Figma uses Inter as its system typeface — which created a feedback loop. As Figma became the dominant UI design tool, Inter became the default starting font for interface mockups. Designers built mockups in Inter, handed them to developers, and the developers implemented in Inter. The font became the path of least resistance, which is both the mechanism of its success and the limit of its appeal.

The Problem With Being Everywhere

By 2026, Inter's ubiquity is also becoming its limitation. When every SaaS landing page, startup pitch deck, and developer documentation site uses Inter, the font becomes invisible in a way that is distinct from the invisibility that good typography aims for. Properly invisible typography is typography that does not interrupt reading. Inter has become invisible in a different sense — it signals "template," the visual equivalent of recognising a framework without reading the content.
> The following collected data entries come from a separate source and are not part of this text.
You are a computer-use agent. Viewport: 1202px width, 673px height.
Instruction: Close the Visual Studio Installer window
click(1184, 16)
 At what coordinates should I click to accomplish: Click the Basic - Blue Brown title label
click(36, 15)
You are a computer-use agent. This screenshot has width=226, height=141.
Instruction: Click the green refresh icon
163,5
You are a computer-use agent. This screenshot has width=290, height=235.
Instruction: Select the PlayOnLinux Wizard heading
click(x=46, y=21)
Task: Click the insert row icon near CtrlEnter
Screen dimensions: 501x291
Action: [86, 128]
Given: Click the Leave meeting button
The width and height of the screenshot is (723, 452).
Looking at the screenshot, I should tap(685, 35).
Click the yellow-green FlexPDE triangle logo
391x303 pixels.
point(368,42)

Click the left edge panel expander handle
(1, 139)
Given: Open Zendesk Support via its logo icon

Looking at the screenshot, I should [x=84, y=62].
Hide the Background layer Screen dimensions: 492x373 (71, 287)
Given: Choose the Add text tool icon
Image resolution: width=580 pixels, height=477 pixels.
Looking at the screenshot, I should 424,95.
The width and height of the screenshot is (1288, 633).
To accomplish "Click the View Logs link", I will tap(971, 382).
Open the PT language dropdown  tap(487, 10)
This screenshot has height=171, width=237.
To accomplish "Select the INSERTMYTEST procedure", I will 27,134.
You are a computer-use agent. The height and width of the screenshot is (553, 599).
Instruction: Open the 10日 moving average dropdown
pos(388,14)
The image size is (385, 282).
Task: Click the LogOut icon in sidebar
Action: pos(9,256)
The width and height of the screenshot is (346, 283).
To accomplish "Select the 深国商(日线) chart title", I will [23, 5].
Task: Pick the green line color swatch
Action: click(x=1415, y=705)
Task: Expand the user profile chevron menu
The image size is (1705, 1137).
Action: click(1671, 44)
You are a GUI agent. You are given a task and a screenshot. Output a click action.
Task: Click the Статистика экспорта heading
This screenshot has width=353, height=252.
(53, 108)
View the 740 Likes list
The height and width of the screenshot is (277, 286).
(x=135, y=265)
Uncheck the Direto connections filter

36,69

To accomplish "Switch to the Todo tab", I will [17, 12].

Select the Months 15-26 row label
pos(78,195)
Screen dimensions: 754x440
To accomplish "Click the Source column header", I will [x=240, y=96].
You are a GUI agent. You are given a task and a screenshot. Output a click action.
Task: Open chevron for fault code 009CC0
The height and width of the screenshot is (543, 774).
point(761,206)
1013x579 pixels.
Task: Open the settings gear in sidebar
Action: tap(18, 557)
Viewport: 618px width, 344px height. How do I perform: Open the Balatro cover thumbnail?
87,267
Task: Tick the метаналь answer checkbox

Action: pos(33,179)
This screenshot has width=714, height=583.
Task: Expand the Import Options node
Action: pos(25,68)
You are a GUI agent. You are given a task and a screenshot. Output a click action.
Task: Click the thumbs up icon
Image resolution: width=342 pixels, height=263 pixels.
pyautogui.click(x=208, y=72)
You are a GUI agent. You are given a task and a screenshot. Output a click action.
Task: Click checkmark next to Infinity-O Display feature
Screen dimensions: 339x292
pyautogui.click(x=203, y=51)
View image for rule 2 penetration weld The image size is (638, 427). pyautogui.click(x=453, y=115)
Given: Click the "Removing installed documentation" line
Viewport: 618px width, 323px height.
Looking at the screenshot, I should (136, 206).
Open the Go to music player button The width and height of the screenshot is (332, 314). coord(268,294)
Designers who understand this are making deliberate choices. They either use Inter intentionally, acknowledging its neutrality as a feature — similar to how architects use exposed concrete — or they reach for alternatives: Söhne for premium positioning, Neue Montreal for contemporary distinction, or any of the growing number of high-quality screen sans-serifs that Inter's success helped normalise.

For Linux users managing font libraries in Fontmatrix: Inter is worth having. Install it, tag it, understand what it does and what it costs. The cost is not financial. It is the cost of looking like everyone else — which is either irrelevant or significant depending entirely on what you are building.